After 50 years and 24 films, the James Bond franchise is inarguably the most successful and steadfast in film history. Based on a canon of novels by Ian Fleming, a World War II fighter and journalist, James Bond was already a household name in the United Kingdom for a decade before reaching the movie screens, but it was Sean Connery’s performance that turned 007 into one of UK’s largest cultural exports. After Fleming’s death in 1964, authors such as Kingsley Amis, Christopher Wood, John Gardner, Raymond Benson, Sebastian Faulks, Jeffery Deaver, William Boys, and Anthony Horowitz took over writing about Bond. The character has also been featured in a number of TV programs, radio shows and video games.

The most recent film in the Bond franchise is Spectre, which will hit the theatres on 20th November in India. With the theme song by rising artist Sam Smith, Spectre follows Daniel Craig as Bond as he tries to uncover the truth about a secret organisation and put an end to their sinister deeds. With so much success on different mediums, James Bond has become a cultural icon whose legacy will live on for centuries to come. James Bond theme songs have become almost as popular as the film series itself, creating their own unique niche in pop music. With the extraordinary pop culture reach of the Bond franchise, it seems only natural that it would extend its way into the world of music. With the recording talents of some of the biggest names in the industry, that reach has only become bigger over the years.

■ Information provided ■
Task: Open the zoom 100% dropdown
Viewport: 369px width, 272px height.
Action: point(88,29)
* * *
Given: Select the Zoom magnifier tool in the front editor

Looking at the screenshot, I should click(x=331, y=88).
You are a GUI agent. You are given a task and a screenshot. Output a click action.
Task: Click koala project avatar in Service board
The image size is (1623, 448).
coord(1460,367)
==
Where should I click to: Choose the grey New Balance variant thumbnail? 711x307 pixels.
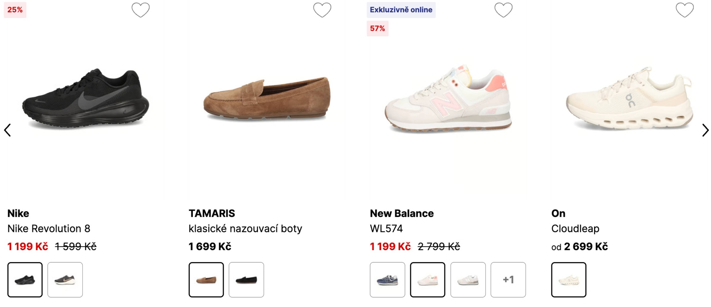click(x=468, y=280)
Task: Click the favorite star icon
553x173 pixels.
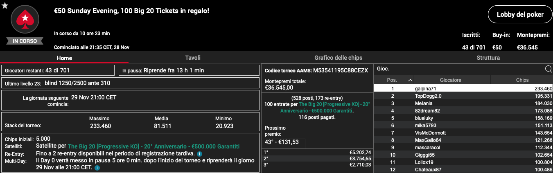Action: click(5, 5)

■ Set tasks ■
A: In the passage on the James Bond franchise, reproduce the portion from "After 50 years" up to and including "and video games.", substituting "familiar figure" for "household name".
B: According to the passage on the James Bond franchise, which artist performs the theme song for Spectre?
C: Extend the passage on the James Bond franchise, beginning immediately after its final sentence.

■ Answers ■
A:
After 50 years and 24 films, the James Bond franchise is inarguably the most successful and steadfast in film history. Based on a canon of novels by Ian Fleming, a World War II fighter and journalist, James Bond was already a familiar figure in the United Kingdom for a decade before reaching the movie screens, but it was Sean Connery’s performance that turned 007 into one of UK’s largest cultural exports. After Fleming’s death in 1964, authors such as Kingsley Amis, Christopher Wood, John Gardner, Raymond Benson, Sebastian Faulks, Jeffery Deaver, William Boys, and Anthony Horowitz took over writing about Bond. The character has also been featured in a number of TV programs, radio shows and video games.

B: Sam Smith

C:
The musical connection with James Bond began in 1962 with the very first Bond movie, “Dr. No.” It was for that film that composer Monty Norman created the instrumental “James Bond Theme” which has appeared in almost every film since then and become as recognizable as the secret agent himself. The first two movies featured a combination of themes played over the opening and closing credits, but it was the third film, “Goldfinger,” in 1964, that gave birth to the genre that would become known as James Bond theme songs. The “Goldfinger” theme was performed by Shirley Bassey, who would later record two other Bond themes, “Diamonds Are Forever” and “Moonraker”. Over the years, many composers have taken a turn at producing themes for the Bond movies. Everyone from John Barry, Anthony Newley and Leslie Bricusse to Marvin Hamlisch has popped up on the musical charts with Bond themes. While “Goldfinger” first brought James Bond theme songs to the pop charts, it soon became a familiar move to have each film tied in to music’s top sellers. Tom Jones had a hit in 1965 with “Thunderball,” while Nancy Sinatra provided the vocal talent for the 1967 hit, “You Only Live Twice.” 1973 saw arguably the biggest link to pop superstardom when Paul McCartney wrote and performed the theme for “Live And Let Die.” Carly Simon had the biggest cross-over pop success in 1977 with a Bond theme with her version of Hamlisch’s “Nobody Does It Better” from “The Spy Who Loved Me.” This was also one of the rare times when a Bond theme did not include the name of the movie in its title. The popularity of James Bond theme songs has continued from Duran Duran’s “A View To A Kill” in 1985 to Tina Turner’s “Golden Eye” in 1995. More recent Bond movies have seen contributions from Madonna, Sheryl Crow, Alicia Keys and Adele. All of them have provided a unique musical backdrop for the suspense and style that is James Bond. Mention the title of a Bond film and you can probably hum at least a few bars of its theme. Almost no other film franchise can make such a claim, but the James Bond name keeps drawing in top musicians and composers and leaving listeners both “shaken and stirred.”

1962: James Bond Theme- John Barry and his orchestra.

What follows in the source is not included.